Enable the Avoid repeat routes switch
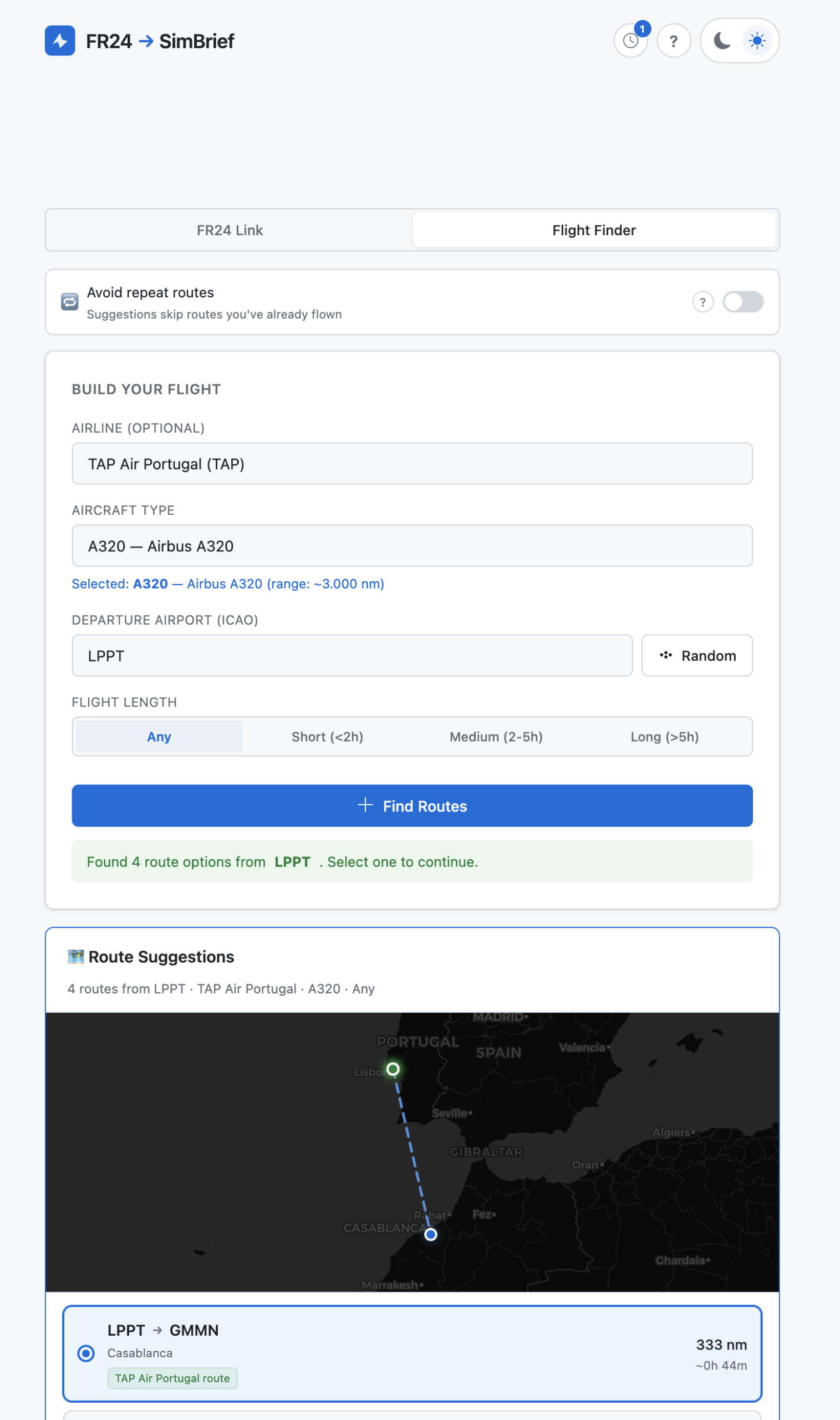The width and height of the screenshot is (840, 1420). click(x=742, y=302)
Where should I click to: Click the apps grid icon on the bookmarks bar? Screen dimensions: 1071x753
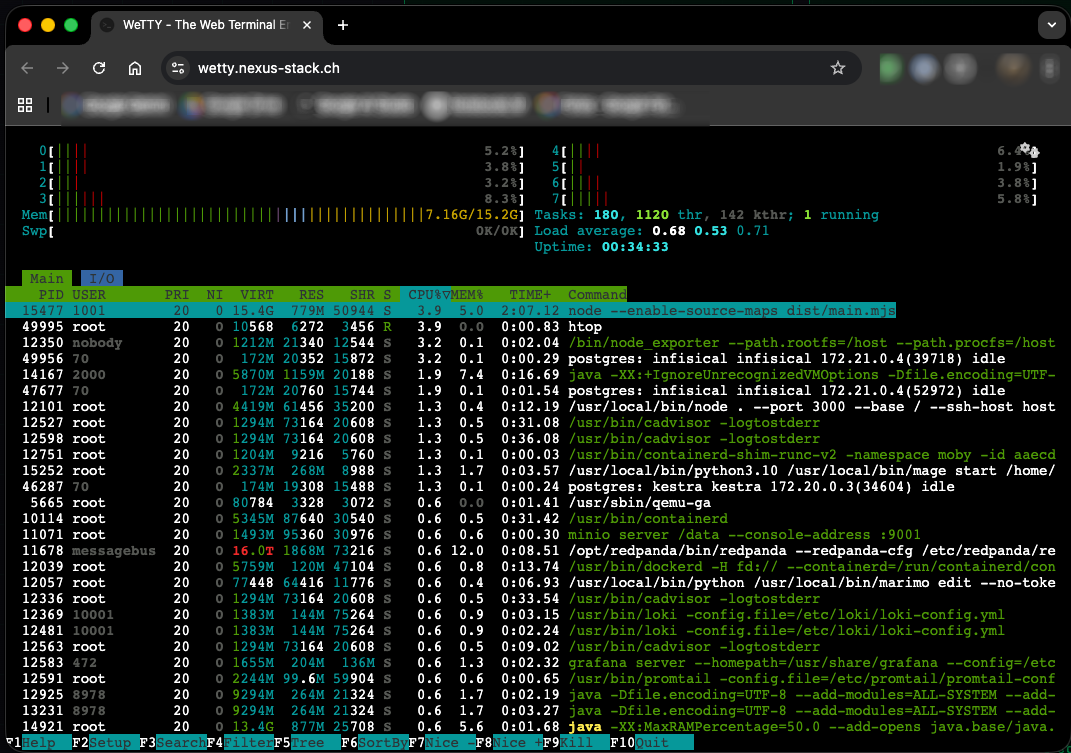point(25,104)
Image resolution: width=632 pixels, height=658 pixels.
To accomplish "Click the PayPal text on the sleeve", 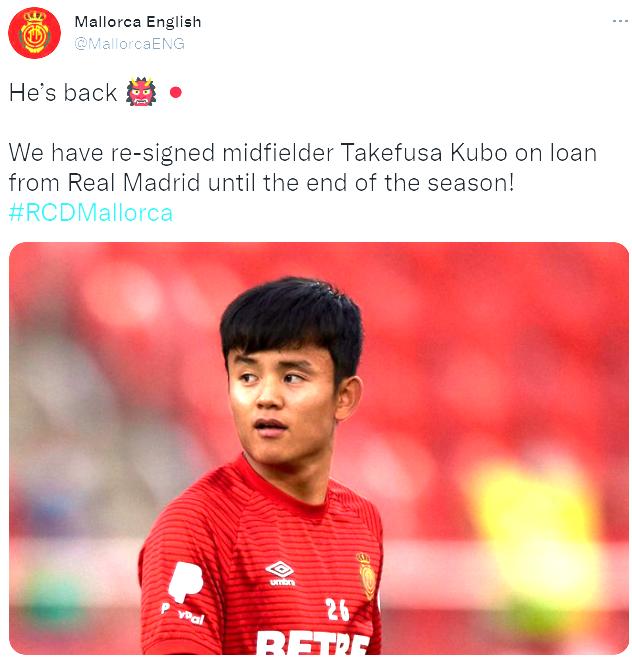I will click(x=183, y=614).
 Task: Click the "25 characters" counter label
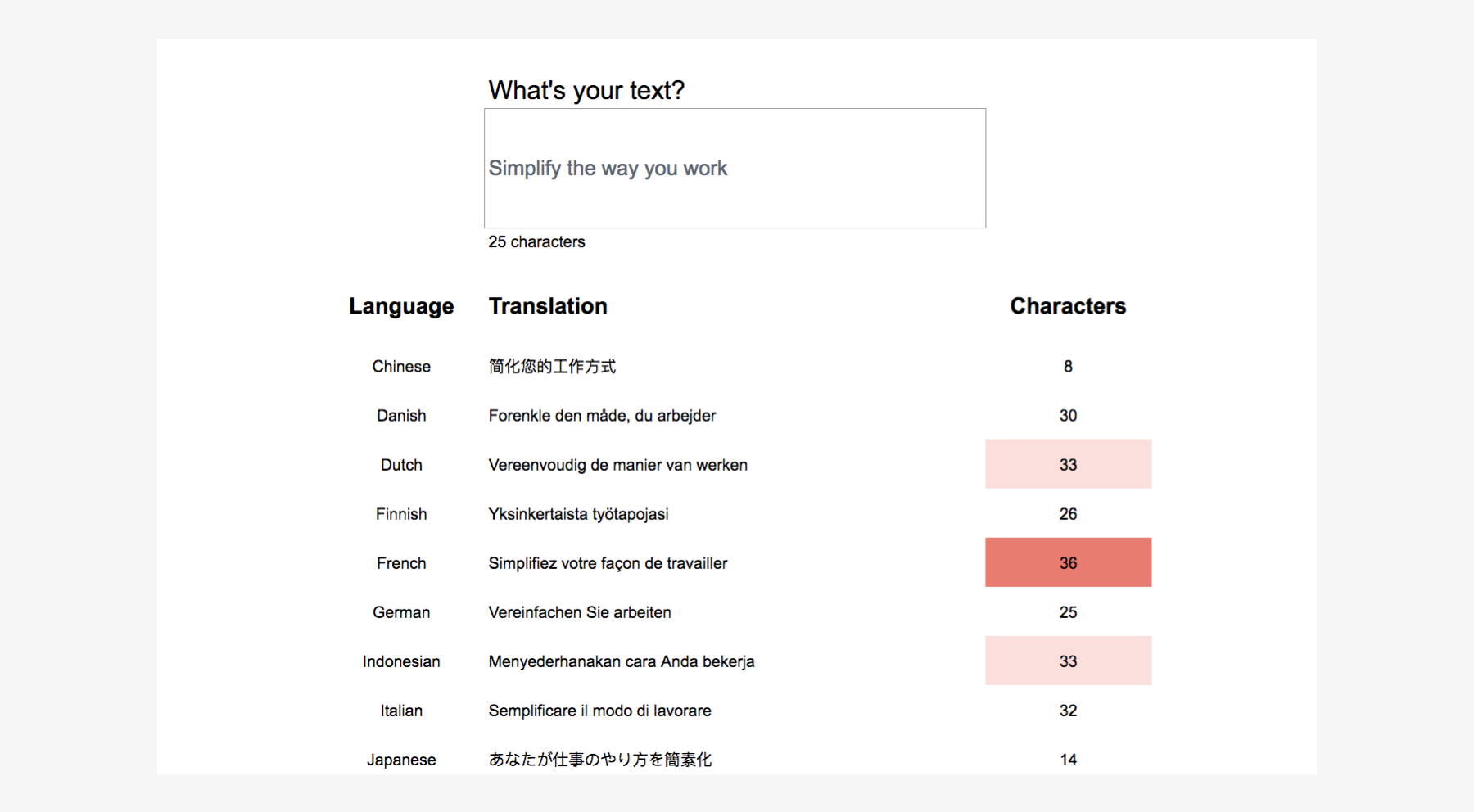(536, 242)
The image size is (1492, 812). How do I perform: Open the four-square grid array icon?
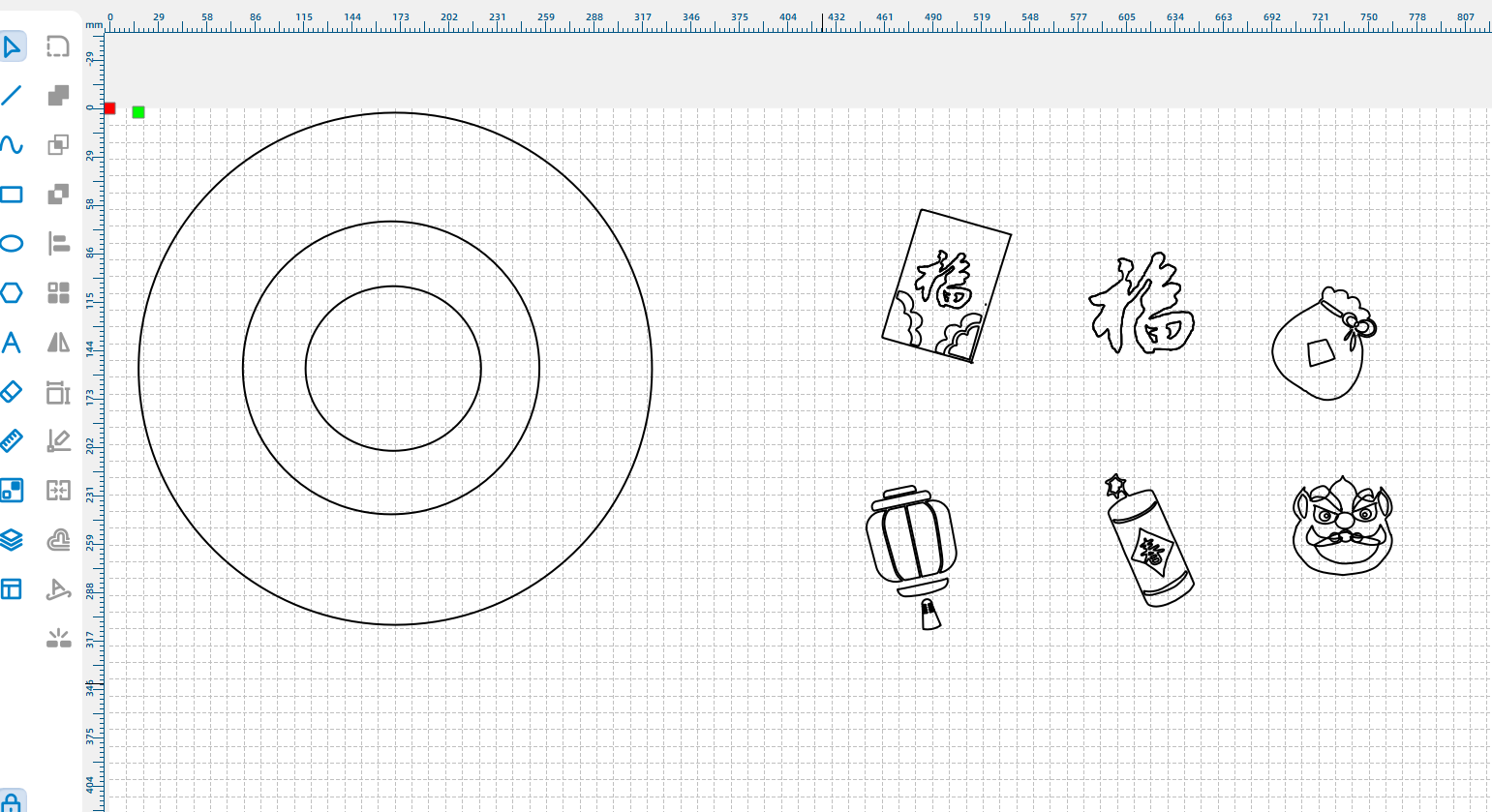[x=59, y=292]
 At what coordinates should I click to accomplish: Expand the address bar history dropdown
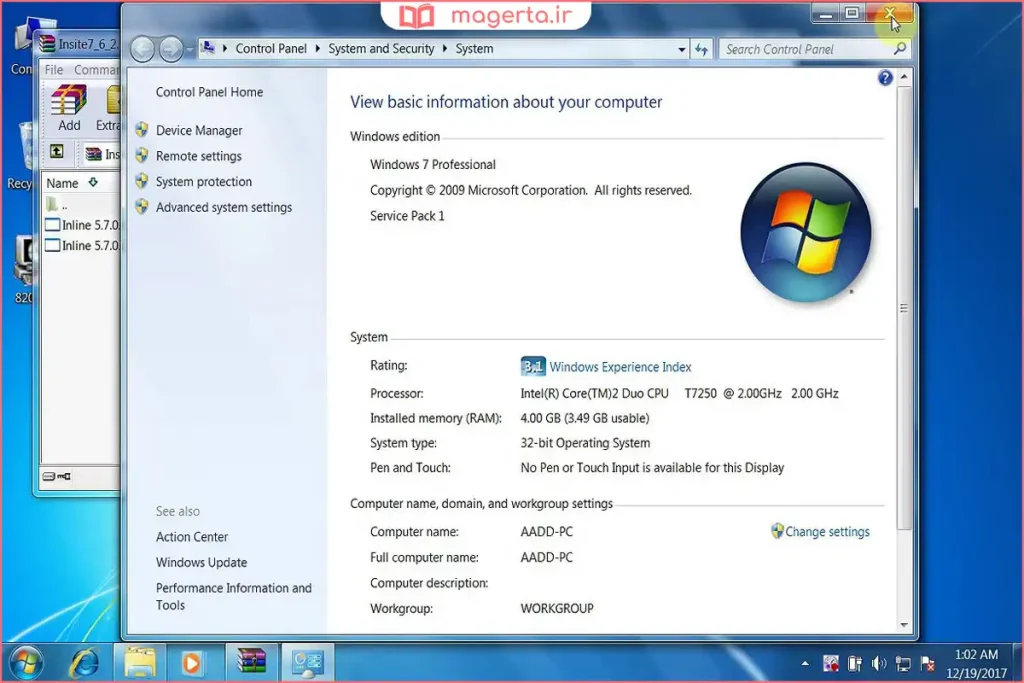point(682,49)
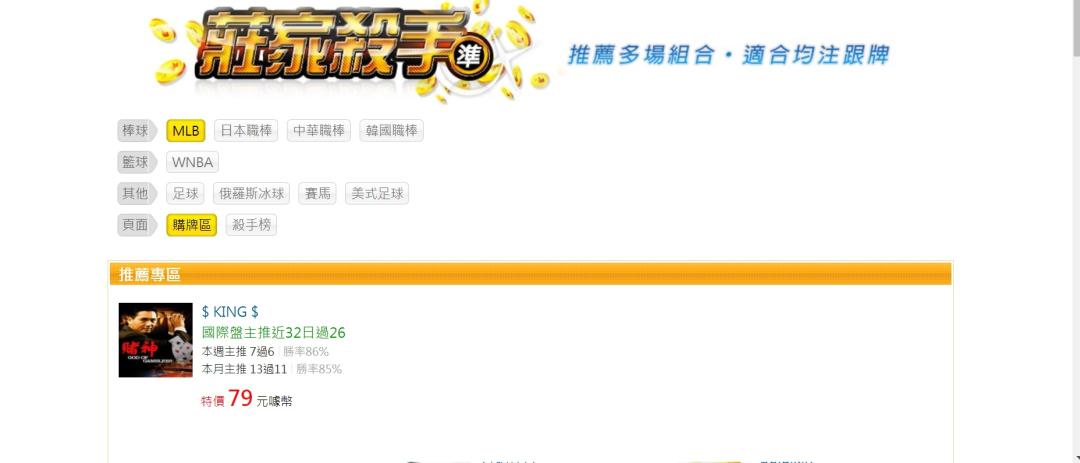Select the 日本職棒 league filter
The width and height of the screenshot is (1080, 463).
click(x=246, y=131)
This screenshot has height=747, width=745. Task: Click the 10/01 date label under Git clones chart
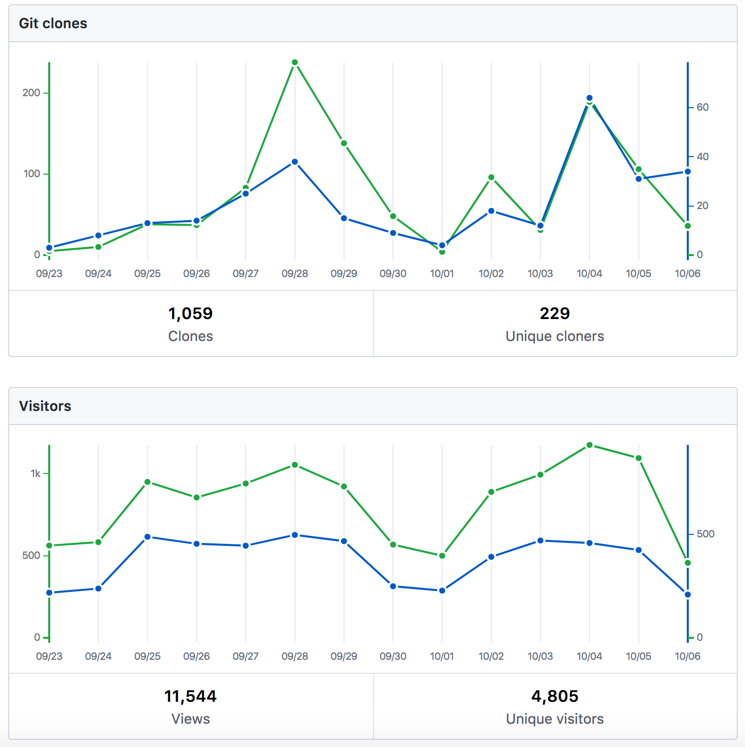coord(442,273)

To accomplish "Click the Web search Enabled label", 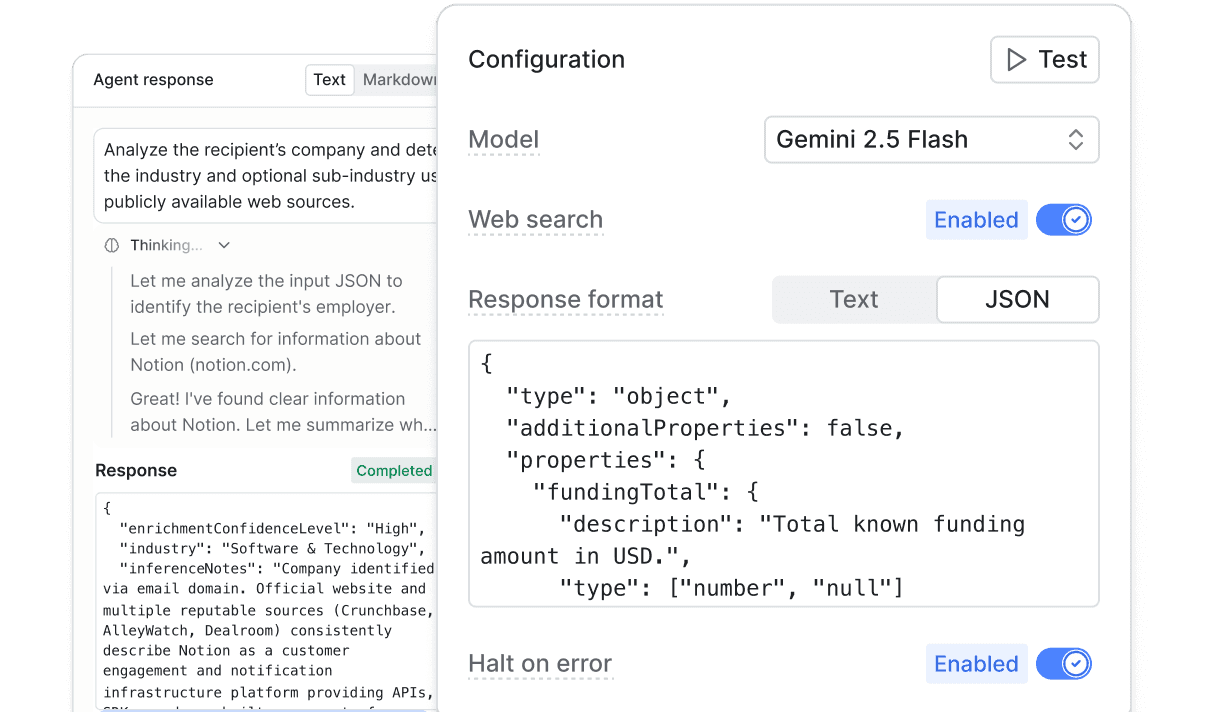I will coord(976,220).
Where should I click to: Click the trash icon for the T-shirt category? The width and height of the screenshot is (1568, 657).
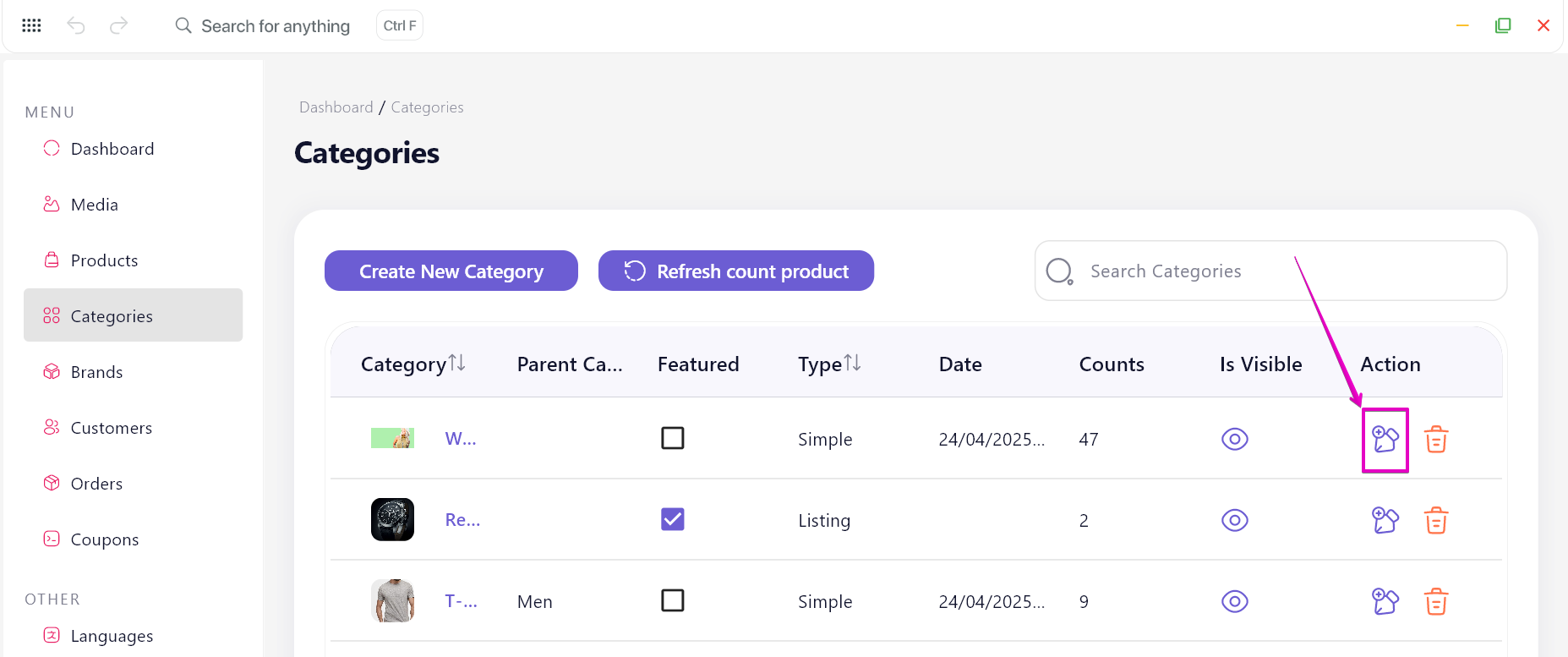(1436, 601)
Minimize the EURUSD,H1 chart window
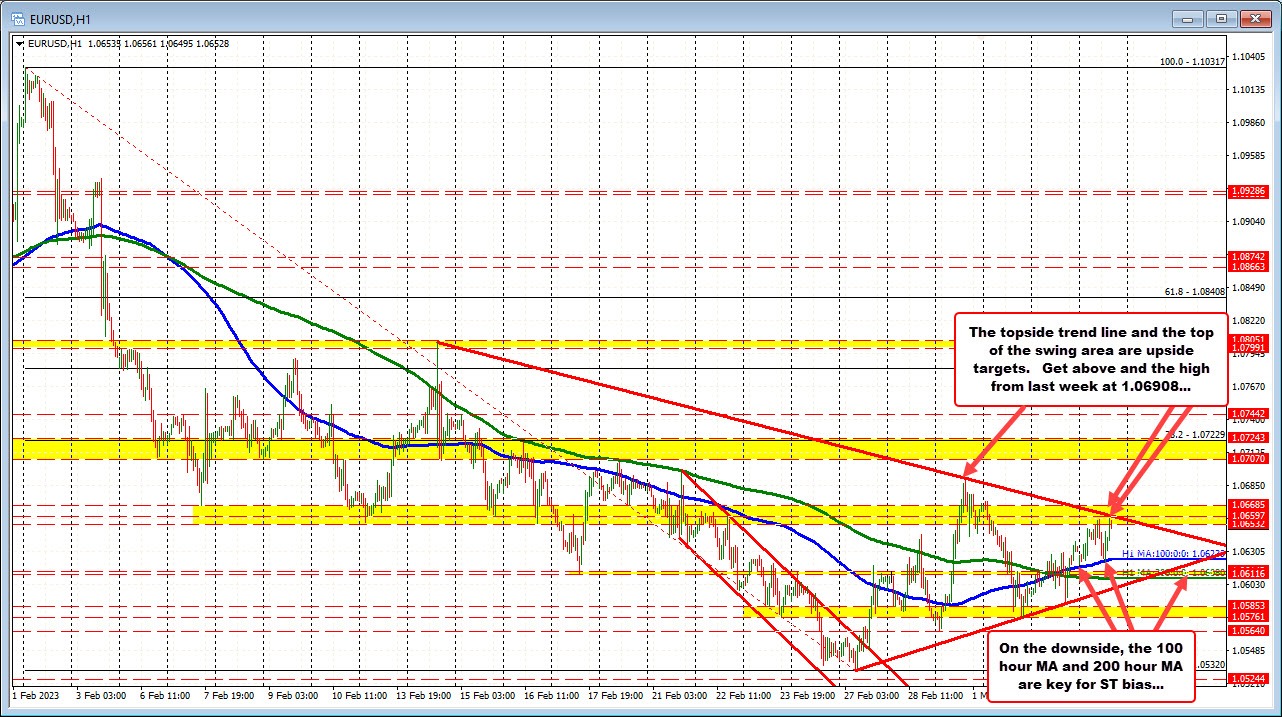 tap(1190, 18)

■ ■ ■ ■

▶ _Your objective_: Where the line containing "Where should I click to: Click the trash" appears, begin copying there and continue exactly through the final line of the records; both end lines belong in the copy, pictures do not.

▶ _Result_:
Where should I click to: Click the trash icon for the T-shirt category? The width and height of the screenshot is (1568, 657).
(1436, 601)
Minimize the EURUSD,H1 chart window
 tap(1190, 18)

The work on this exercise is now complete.